Sting’s wealth was fundamentally a byproduct of his creativity. We do not imagine that the young Sting (aka Gordon Sumner) began writing and playing music to get rich. His creative genius produced the wealth. In the process of becoming his best self, he sold 100 million records worldwide through his work as a solo artist and with The Police. To his great credit, he also turned his gift for entertaining into a platform for saving the world’s rainforests, which is now the focus of his philanthropy.

If wealth creators think more broadly about wealth transfer, the conversation about inheritance becomes quite different. An inheritance can provide adult children with the opportunity to pursue their passions. This may have little to do with making money — consider all the people in the world whose creativity does not lead to wealth. The key is that adult children have the financial security to realize their full potential as people. That self-actualization ultimately benefits the world, be it through music or a public cause.

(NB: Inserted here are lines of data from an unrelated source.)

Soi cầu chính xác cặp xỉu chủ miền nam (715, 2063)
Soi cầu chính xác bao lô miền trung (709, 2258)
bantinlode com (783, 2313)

Adult children’s road to self-actualization will rarely be stunted by financial inheritance if they are raised to understand that the purpose of their wealth is to help them become their best selves. We’ve seen this positive outcome many, many times. We’ve also seen too many wealth creators make the mistake of depriving their adult children of money for fear it will ruin them.

Part of Sting’s personal dream is to help protect the rainforest. Surely that engagement is about making the world a better place for his children and everyone else. The disconnect in Sting’s public statement is that he appears to treat his philanthropy as unrelated to his children’s inheritance. Instead, these pieces should be put together.

A wealth creator’s commitment to philanthropy can enhance adult children’s inheritance by imbuing it with purpose, answering the most fundamental question about great wealth: What is it for? All too often, wealth creators never ask that question.

There are two steps to raising children who understand the connections between wealth and their passions. First, children should learn that wealth comes from passionate self-actualization — in Sting’s case, creativity. Second, children need time to discover their interests. It can’t be rushed, and wealth creators need to have patience.

The avoidable mistake is giving children too little. When children of wealth have the rug pulled out from underneath them, it’s more difficult to self-actualize. Financial security helps people make wiser decisions and ultimately succeed, whether they’re born rich or poor. Children need breathing space to pursue passions, even when the passions are not wealth-producing.

Declaring what children will receive in advance misses the point. A legacy is not money. It’s the inspiration a wealth creator leaves behind, along with the positive impact of that wealth. The money passed on will serve many wonderful, unexpected purposes and enable wealth inheritors to make the world a better place.